I think overall I’m opposed to the idea of the bio. It can’t ever possibly paint a full picture of one’s life, and it is hard, if not downright impossible to avoid what one friend aptly called the “becoming-CV of the human” when writing a bio. But I’m willing to share a different sort of bio, one that offers a brief snapshot of what drove me to my intellectual commitments instead of the standard list of accomplishments.
I was born outside Portland, Oregon and grew up there and elsewhere along the west coast. My roots are working class and I am from a family which split up multiple times. Most of my life was with a single mother and an estranged father although much later in my late 20s I reconciled with him. Starting in my early teens I worked different jobs from being a hod carrier (assistant to a bricklayer), a construction laborer, to a number of sales and other odd jobs.
I went to college in a small town in Southern Oregon on a Pell Grant and some student loans. Although I mainly read philosophy now, it was through reading poetry that the world of thought first really opened up for me.
The first major philosopher for me, long before Marx, was Nietzsche. In Nietzsche’s work I found a whole reservoir of direction and inspiration. Although over time I would grow to understand Nietzscheanism much differently.
After college, the second Iraq War was raging and I felt anxious and outraged by it. So I made it to Washington, DC, in part aimlessly drifting because I had no compelling work: I was still working construction even after my undergraduate degree and I had no professional prospects. So I stumbled upon, completely by chance (a whole other story!) a community of activists in the DC area that were organizing religious groups to protest the Iraq War and to promote inter-religious relations. I didn’t see it at the time but this was my chance to enter the professional world. But in order to do so my partner and I lived in the patronage of a wealthy businessman in Washington, DC who was interested in interfaith issues. Indeed, without this Algeristic support I’d likely be back in Portland working construction labor.
To my surprise, my entry into this world sparked class consciousness in quite palpable ways than I had ever felt it before. I began to realize that my labor situation in the world relied on receiving the financial support from paternalistic sources (completely outside of my family mind you) which had no reason to support me. We live in a society where if you are a working class person who does not have parents with money, that means there is usually only an outside chance that you will escape your social and economic conditions. This situation is not really allowed to be spoken of, is it.

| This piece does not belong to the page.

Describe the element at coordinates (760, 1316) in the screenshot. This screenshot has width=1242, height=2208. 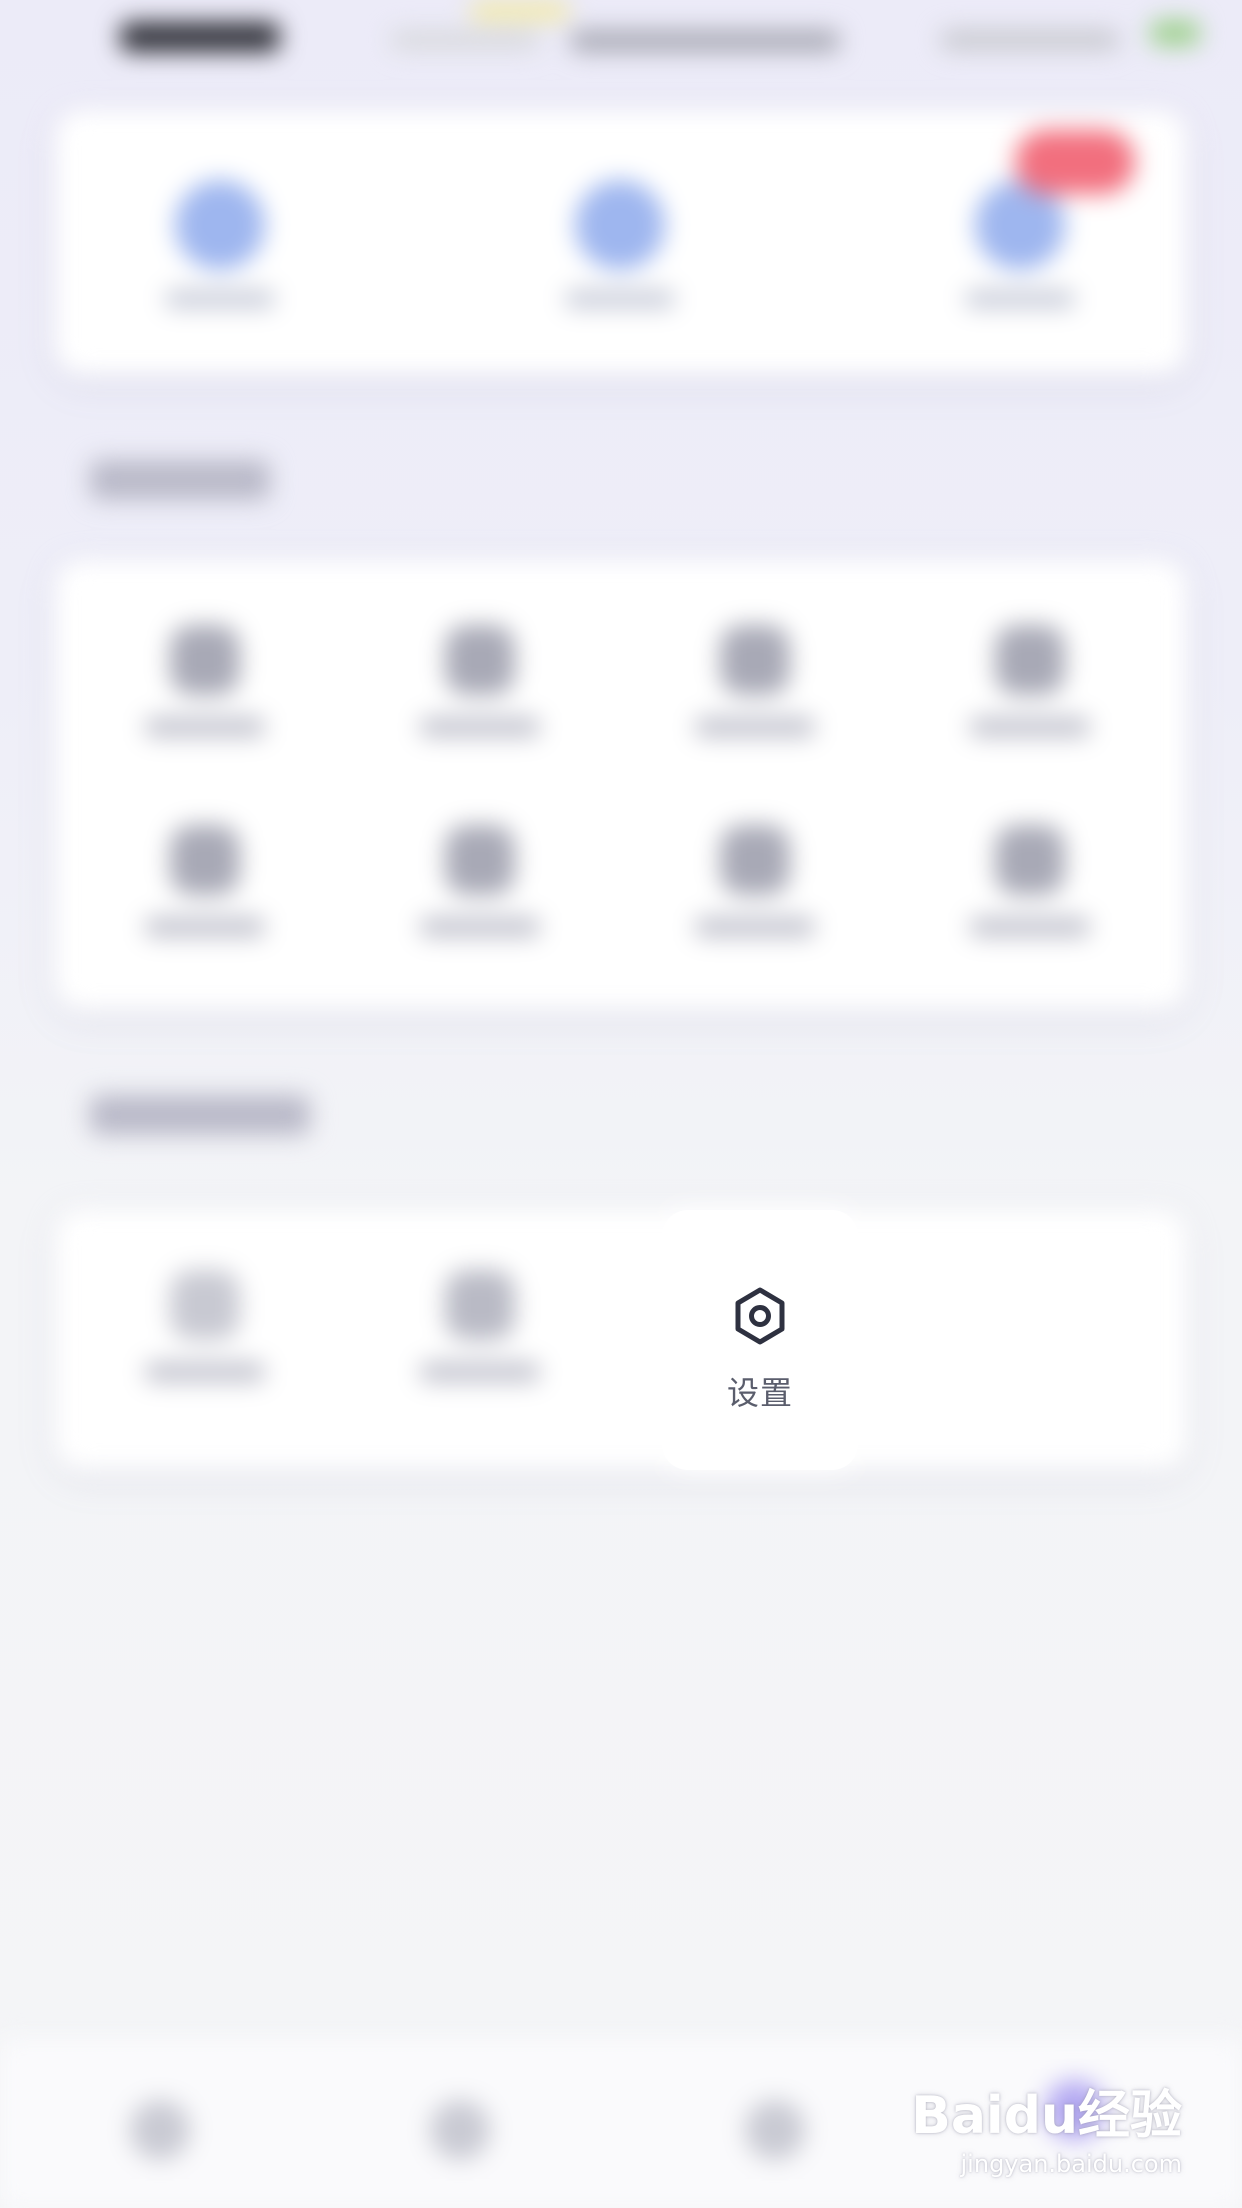
I see `settings-hexagon-icon` at that location.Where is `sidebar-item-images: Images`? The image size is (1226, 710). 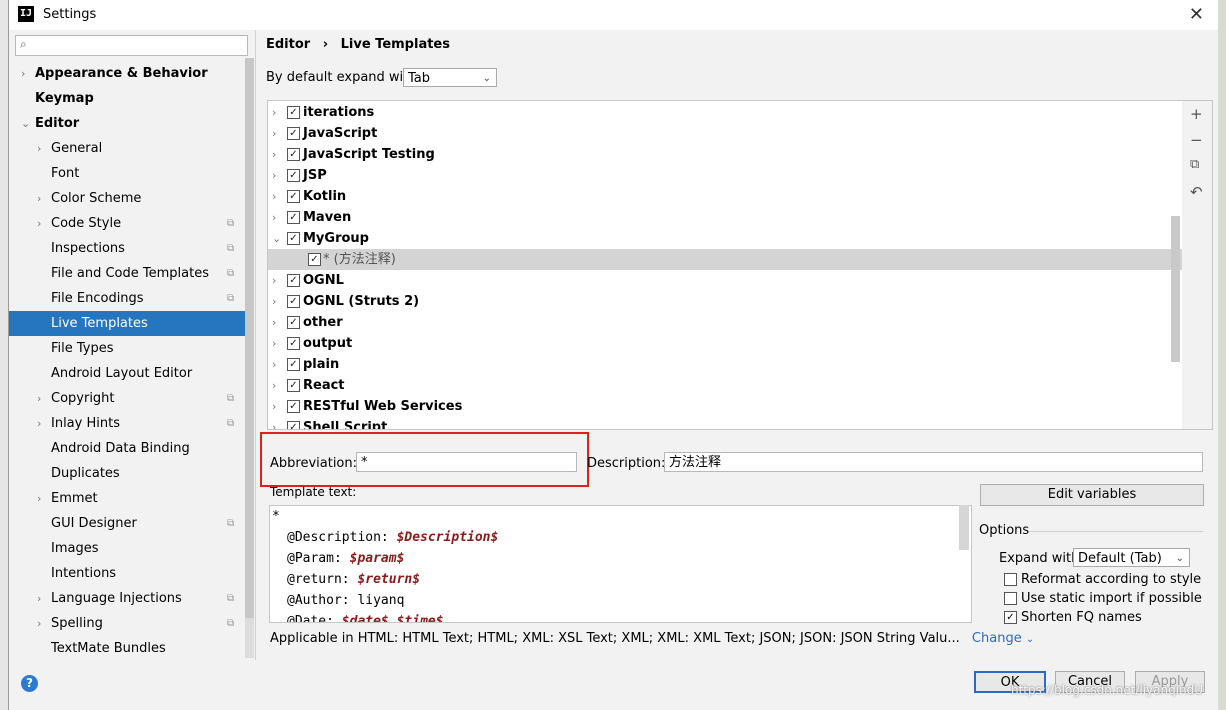
sidebar-item-images: Images is located at coordinates (127, 548).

So it was at this point that my politics turned to socialism and I began to become critical of progressive liberalism. Philosophy and psychoanalysis, discourses which I had always found an interest in as an intellectual set of teachings, now became a source for thinking critically about class politics in my life and in the wider society. By the time the liberal messianic moment of Obama’s hope and change began to come about, I began to turn against liberalism entirely.
But this event launched me into an entirely new educational trajectory. At this point, I have taught philosophy at George Washington University as Professorial Lecturer and at Marymount University where I teach social and political thought, ethics and introduction to philosophy. I also offered a seminar to inmates at the DC jail. During and following the COVID-19 pandemic, I have launched Study Groups on Psychoanalysis and Politics which has taken my education, lecturing and interviews with scholars and thinkers to a more public level.
My first book is entitled Psychoanalysis and the Politics of the Family and it came out in February 2022.

I received my Ph.D. from the European Graduate School, division of Philosophy, Art, and Critical Thought under the supervision of one of the most important living philosophers, Alain Badiou. I also received a Masters of Arts in philosophy and ethics from American University in Washington, DC where I wrote my thesis on Žižek’s critique of liberalism.

This work won first place in 2012 and 2014 at the Žižek Studies conference. I then went on to study directly with Žižek and Badiou at the EGS in order to develop my ideas.
I am also affiliated as a Scholar with the Institute for Social Policy and Understanding in Washington, D.C. where I write and present on Islamophobia, Muslims in the west and interfaith dialogue. I have produced several films with a company called Unity Productions Foundation where I work as a producer.